For policy makers desperately trying to bring inflation in line with goals set long before the crisis, those words from the Organization for Economic Cooperation and Development may sound like a testimony of failure after years of unconventional stimulus.

While trend employment and labor-force participation rates in many advanced economies are higher than in the decade preceding the financial meltdown and growth is going strong, wages haven't yet picked up much at all.

You may blame productivity growth and economic slack left behind by the worst recession since World War II, and the OECD does.

“Productivity growth is subdued, labor market slack is more extensive than suggested by conventional unemployment rates and the influence of a given level of slack on real wage growth is weaker than prior to the crisis,” the Paris-based institution argues. 

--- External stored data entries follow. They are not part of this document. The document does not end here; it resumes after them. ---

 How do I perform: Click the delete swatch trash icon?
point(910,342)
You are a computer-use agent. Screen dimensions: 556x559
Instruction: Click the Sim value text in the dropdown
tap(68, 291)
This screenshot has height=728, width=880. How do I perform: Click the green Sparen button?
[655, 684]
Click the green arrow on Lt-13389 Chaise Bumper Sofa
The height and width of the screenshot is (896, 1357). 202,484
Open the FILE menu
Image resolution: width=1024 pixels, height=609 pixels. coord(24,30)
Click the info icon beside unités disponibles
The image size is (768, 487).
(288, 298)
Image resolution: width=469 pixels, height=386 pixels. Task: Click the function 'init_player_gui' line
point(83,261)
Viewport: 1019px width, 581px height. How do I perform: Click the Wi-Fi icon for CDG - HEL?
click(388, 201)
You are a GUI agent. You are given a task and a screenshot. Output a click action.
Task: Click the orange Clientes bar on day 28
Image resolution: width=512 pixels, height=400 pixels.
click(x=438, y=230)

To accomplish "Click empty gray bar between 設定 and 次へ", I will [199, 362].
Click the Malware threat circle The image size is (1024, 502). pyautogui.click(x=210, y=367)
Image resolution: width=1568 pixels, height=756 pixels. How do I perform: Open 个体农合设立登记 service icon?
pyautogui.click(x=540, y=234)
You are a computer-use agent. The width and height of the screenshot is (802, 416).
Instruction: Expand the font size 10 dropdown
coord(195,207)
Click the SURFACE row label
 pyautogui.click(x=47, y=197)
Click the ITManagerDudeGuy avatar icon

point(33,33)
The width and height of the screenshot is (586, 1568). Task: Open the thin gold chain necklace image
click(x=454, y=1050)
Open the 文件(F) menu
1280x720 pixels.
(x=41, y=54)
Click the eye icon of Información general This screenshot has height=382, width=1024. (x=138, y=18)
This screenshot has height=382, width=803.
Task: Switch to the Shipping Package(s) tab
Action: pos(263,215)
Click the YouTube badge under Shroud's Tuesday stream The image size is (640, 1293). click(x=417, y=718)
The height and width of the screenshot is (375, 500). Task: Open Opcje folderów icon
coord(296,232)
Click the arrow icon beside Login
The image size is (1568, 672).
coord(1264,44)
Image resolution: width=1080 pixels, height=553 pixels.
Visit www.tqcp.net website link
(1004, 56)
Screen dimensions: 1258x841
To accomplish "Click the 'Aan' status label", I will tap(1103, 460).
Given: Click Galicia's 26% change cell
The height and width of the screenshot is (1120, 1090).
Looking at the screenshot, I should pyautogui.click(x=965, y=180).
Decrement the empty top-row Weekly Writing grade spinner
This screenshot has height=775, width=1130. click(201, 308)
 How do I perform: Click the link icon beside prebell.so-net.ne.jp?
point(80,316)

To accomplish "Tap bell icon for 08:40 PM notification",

But it also says that for the typical worker, higher productivity may not be sufficient to raise real wages. It points to these developments that may have damped the responsiveness of wages:

  • weaker bargaining power as a result of fast technological change
  • automation of certain tasks
  • rising global production integration 
  • offshoring of low-skill, labor-intensive tasks

Fodder for thought for the European Central Bank and the Federal Reserve, where officials are preparing to set the future course of monetary policy -- that comes with a recommendation.

“Additional policy support for demand and long-term supply is needed to eliminate fully existing labor market slack and strengthen productivity growth, thereby bringing about the durable strengthening of real wages needed to sustain consumption growth,” the OECD says.